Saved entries
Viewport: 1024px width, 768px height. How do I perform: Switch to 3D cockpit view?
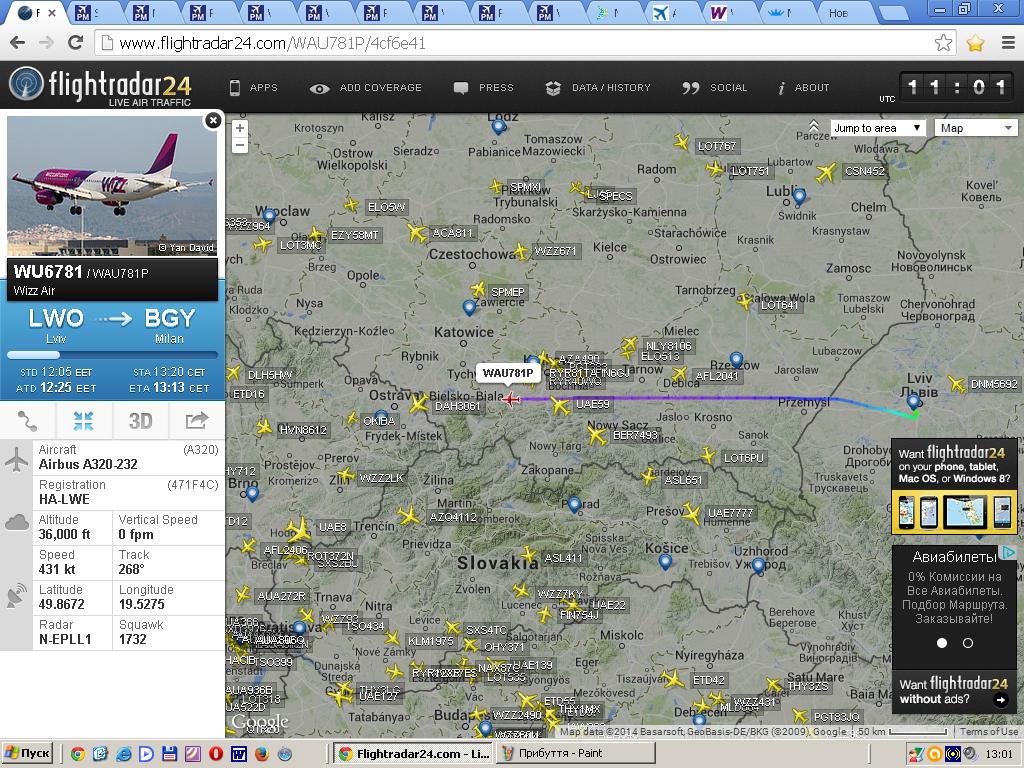tap(140, 421)
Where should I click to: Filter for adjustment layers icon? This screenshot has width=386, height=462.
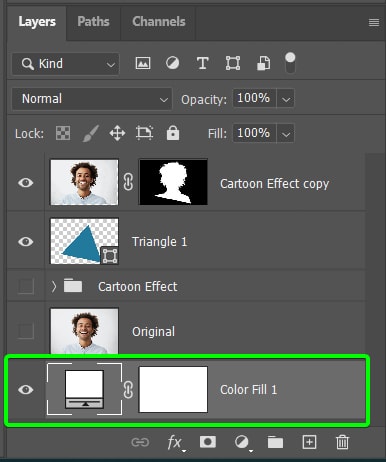coord(172,63)
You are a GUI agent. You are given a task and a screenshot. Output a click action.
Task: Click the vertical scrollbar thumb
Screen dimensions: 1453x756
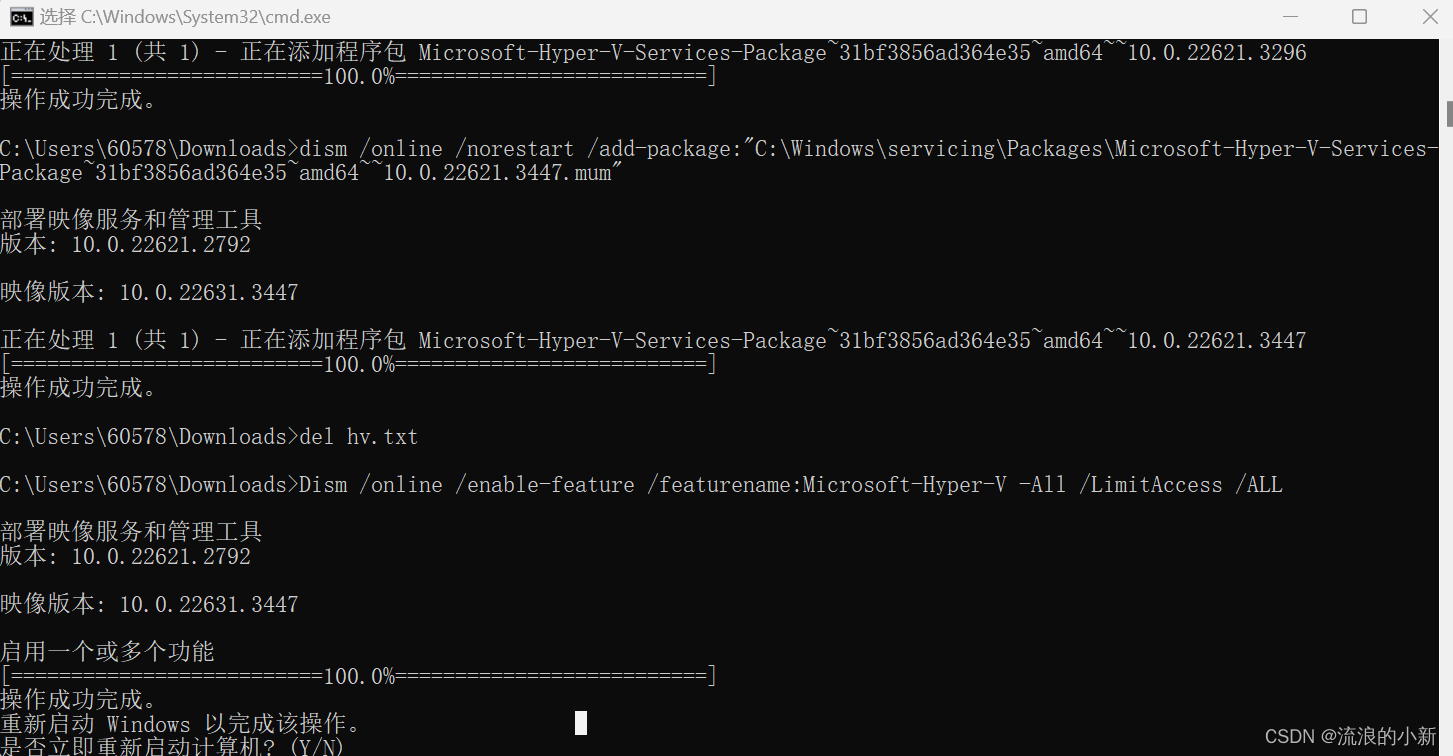pos(1449,113)
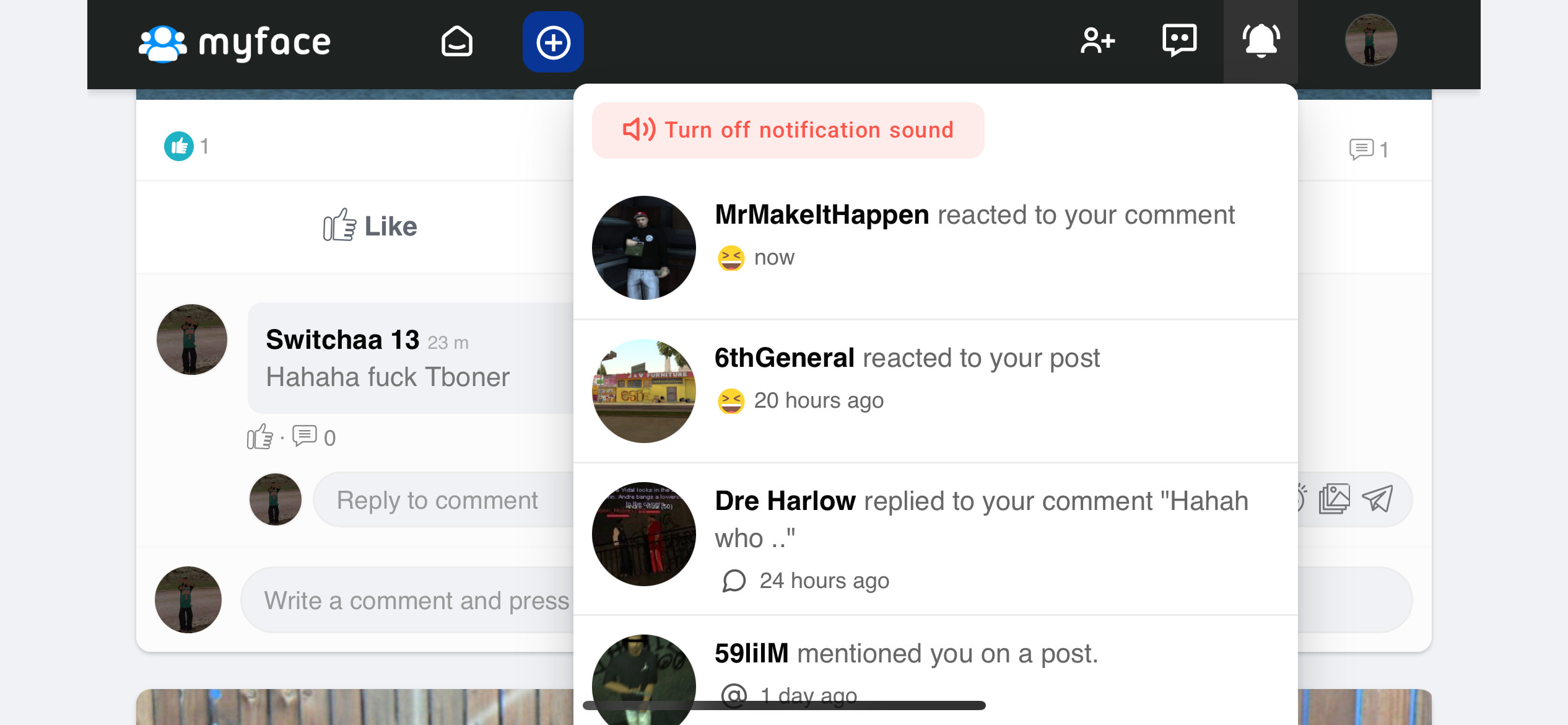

• **Exercise**
An exact copy of the records above is needed, free of pictures.

• **Answer area**
Viewport: 1024px width, 768px height. How do I perform: Switch to 3D cockpit view?
tap(140, 421)
Where should I click to: Filter for adjustment layers icon? This screenshot has width=386, height=462.
coord(172,63)
You are a GUI agent. You are given a task and a screenshot. Output a click action.
Task: Click the vertical scrollbar thumb
Screen dimensions: 1453x756
pos(1449,113)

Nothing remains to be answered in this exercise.